Friday, January 11, 2013

At the beginning of the week I bring lots of fruit en vegetables to snack on at work, but somehow at the end of the week I have plenty left. I have to admit that I often eat a cookie or chocolate instead. So this is definitely not working.

I always like those planned diet menu’s in magazines, as it seems so easy not having to think about it and plan it. It’s just there, ready to start. The problem is, most of the time I don’t like half of their recipes.

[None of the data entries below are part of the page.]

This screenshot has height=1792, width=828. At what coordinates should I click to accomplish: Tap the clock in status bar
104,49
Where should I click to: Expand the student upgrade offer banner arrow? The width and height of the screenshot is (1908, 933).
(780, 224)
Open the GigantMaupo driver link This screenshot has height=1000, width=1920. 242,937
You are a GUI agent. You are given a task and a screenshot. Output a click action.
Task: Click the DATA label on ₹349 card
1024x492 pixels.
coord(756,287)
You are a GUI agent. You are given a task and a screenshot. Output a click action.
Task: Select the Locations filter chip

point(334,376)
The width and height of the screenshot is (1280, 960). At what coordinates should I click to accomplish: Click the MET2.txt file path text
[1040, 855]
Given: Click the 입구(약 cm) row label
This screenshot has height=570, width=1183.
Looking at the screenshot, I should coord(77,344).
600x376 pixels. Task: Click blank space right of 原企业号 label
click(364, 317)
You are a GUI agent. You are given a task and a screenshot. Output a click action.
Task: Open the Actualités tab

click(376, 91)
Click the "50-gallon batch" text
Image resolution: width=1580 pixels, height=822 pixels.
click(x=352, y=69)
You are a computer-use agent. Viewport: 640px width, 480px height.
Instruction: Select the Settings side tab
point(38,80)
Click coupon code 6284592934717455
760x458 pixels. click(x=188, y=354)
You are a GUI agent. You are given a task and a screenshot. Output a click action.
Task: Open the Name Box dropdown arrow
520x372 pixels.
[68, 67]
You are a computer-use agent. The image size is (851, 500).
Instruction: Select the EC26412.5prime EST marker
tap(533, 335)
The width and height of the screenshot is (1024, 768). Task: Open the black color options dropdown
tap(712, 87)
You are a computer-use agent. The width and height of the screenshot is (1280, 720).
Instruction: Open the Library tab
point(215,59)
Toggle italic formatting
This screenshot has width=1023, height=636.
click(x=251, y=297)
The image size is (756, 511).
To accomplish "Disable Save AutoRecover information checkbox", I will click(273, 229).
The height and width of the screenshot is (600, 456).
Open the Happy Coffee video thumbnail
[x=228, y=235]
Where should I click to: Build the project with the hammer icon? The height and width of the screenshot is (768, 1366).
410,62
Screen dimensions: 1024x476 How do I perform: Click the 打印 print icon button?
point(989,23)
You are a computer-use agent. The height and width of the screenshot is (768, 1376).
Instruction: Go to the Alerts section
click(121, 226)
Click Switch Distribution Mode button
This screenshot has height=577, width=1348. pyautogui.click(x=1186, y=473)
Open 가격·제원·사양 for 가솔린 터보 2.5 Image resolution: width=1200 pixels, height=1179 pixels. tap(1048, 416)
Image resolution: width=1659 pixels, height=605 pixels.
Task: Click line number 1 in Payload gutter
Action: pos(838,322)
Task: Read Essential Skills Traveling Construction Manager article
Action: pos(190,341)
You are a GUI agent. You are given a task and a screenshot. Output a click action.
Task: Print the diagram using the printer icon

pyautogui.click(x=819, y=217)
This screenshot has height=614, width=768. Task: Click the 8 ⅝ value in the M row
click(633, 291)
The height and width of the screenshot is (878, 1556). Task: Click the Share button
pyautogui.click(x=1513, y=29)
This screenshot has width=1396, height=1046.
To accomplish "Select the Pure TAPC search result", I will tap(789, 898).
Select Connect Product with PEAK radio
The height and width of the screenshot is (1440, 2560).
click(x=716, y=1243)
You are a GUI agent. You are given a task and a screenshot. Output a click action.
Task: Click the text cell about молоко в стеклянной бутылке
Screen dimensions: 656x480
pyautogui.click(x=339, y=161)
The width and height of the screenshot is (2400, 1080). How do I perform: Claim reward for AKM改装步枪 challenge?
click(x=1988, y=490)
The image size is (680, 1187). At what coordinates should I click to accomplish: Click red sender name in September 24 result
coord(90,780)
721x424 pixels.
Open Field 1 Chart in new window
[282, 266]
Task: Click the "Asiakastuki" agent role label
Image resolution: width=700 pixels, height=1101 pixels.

So today I made my own menu. Curious if I will be able to stick to it….

BREAKFAST:
• Orange – banana smoothie
• All bran

SNACK:
• Tea
• Greek yoghurt with 2 kiwi’s

LUNCH:
• Vegetable soup
• 2 slices of brown bread with ham
• Snack tomatoes

SNACK:
• Tea
• Hardboiled egg

DINNER:
• Carrots (to snack on until dinner is ready)
• Wholeweat pitta
• Dessert: 2 small vanilla wafers + cup of milk

DRINKS:
• 2 tea's
• 1/2 L lemon water
• 1 L water

I put a copy on my desk, so I have easy access to it.
So let’s try this, see of it works…

  
  Member Comments About This Blog Post:

SHMARA 1/11/2013 8:35AM

    Sounds like a plan!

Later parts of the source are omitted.